Digital fashion represents the connection between virtual reality and tailoring. But is it really different from a glorified version of an Instagram filter? For all its technical elaboration, which is juxtaposable with that of actual art, digital fashion is still limited to the sphere of social media and e-commerce. Swedish company Carlings has released the "limited" collection Neo-Ex of nineteen digital garments, which sold out in a week. Carlings director Ronny Mikalsen commented:
“It sounds kinda stupid to say we 'sold out', which is theoretically impossible when you work with a digital collection because you can create as many as you want. We had set a limit on the amount of products we were going to produce to make it a bit more special. Being digital-only allows designers to create items that can push boundaries of extravagance or possibilities”.
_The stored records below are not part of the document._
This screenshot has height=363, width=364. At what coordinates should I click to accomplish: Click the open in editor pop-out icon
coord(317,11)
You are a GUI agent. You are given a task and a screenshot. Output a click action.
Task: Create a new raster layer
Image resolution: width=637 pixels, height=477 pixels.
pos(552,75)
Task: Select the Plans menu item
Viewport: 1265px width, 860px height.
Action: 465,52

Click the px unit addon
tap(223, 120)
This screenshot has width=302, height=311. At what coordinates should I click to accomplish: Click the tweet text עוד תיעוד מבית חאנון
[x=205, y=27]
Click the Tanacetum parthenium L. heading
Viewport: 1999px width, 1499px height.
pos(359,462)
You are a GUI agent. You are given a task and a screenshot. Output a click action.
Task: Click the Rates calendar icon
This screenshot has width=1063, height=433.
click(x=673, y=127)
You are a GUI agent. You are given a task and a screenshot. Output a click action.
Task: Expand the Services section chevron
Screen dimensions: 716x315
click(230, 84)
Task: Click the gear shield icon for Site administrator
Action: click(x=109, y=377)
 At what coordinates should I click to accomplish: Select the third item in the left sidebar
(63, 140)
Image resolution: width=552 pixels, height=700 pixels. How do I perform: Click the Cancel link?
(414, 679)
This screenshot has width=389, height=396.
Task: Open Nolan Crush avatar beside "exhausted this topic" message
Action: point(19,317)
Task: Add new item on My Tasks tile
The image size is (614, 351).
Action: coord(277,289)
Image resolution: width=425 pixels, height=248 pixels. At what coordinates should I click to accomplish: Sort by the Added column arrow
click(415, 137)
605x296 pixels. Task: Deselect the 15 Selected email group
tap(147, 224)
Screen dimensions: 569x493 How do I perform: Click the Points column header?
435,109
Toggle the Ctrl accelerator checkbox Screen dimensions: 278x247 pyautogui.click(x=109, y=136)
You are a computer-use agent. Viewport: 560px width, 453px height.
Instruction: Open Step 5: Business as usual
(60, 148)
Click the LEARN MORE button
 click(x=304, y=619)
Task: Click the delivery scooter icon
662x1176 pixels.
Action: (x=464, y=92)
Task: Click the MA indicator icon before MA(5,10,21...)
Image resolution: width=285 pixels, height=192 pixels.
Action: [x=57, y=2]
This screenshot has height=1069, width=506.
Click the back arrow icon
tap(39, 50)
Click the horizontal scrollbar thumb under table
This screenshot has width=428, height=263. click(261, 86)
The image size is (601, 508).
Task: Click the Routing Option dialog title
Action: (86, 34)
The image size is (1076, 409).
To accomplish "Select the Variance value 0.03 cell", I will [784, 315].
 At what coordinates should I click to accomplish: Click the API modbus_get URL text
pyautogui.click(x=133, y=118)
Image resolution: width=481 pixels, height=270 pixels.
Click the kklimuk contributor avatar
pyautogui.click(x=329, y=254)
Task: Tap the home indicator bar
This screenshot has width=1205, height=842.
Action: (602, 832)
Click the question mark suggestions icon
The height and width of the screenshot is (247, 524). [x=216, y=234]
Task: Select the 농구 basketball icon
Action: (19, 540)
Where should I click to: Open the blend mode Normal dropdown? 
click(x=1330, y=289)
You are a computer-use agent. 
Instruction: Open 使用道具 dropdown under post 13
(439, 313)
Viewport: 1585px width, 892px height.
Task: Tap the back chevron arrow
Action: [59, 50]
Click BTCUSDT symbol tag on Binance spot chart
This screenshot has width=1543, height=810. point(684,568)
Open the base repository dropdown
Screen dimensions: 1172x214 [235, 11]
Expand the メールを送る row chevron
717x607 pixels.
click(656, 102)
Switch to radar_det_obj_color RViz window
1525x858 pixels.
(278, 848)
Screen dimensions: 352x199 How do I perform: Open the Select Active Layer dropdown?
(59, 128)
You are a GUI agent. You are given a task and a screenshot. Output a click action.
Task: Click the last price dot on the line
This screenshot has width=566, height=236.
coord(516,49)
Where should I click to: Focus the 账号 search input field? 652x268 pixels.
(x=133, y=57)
In a world where clothing is increasingly becoming an "art form for social media", as Daria Simonova called it, there is no real difference between the photo of a real dress and that of a virtual dress. Except perhaps that the virtual dress has been digitally adapted to the user's body with AR and has no imperfections or creases. At the end of the day, for the influencers who monetize their photos, it's superfluous that the dress in which they were photographed really exists: the important thing is that the photo exists. In the future, the digital dress could become as exclusive as the real one and users would pay to be portrayed wearing "limited" digital garments that, in the eyes of the average Instagram user, would be indistinguishable from physical ones.
However, this drive towards augmented reality has its contradictions. The experience of retail, of physical shopping in a physical store, with all its sensory and relational potential cannot become obsolete overnight. Buying an item is just the culmination of a process that begins with desire and continues with time spent in store. This process includes a number of elements that can only be real and tangible. They are the aesthetics of the boutique, the comfort of the dressing rooms, the quality of service received on the spot and so on. Things that an e-shop can't replicate. Luxury, precisely because of its inherent exclusivity, cannot be reduced to a bland click. If so, the only difference between buying luxury and fast fashion would be the cost. For brands it's still important to retain their customers in the old-fashioned way, that is, through sensory experience and human contact. Brands immune to the fluctuations of trends and the ephemeral fame of social media, such as Hermés and Goyard with their deliberate anti-marketing, have understood this for years. And that's why in the future, true luxury will continue to be offline.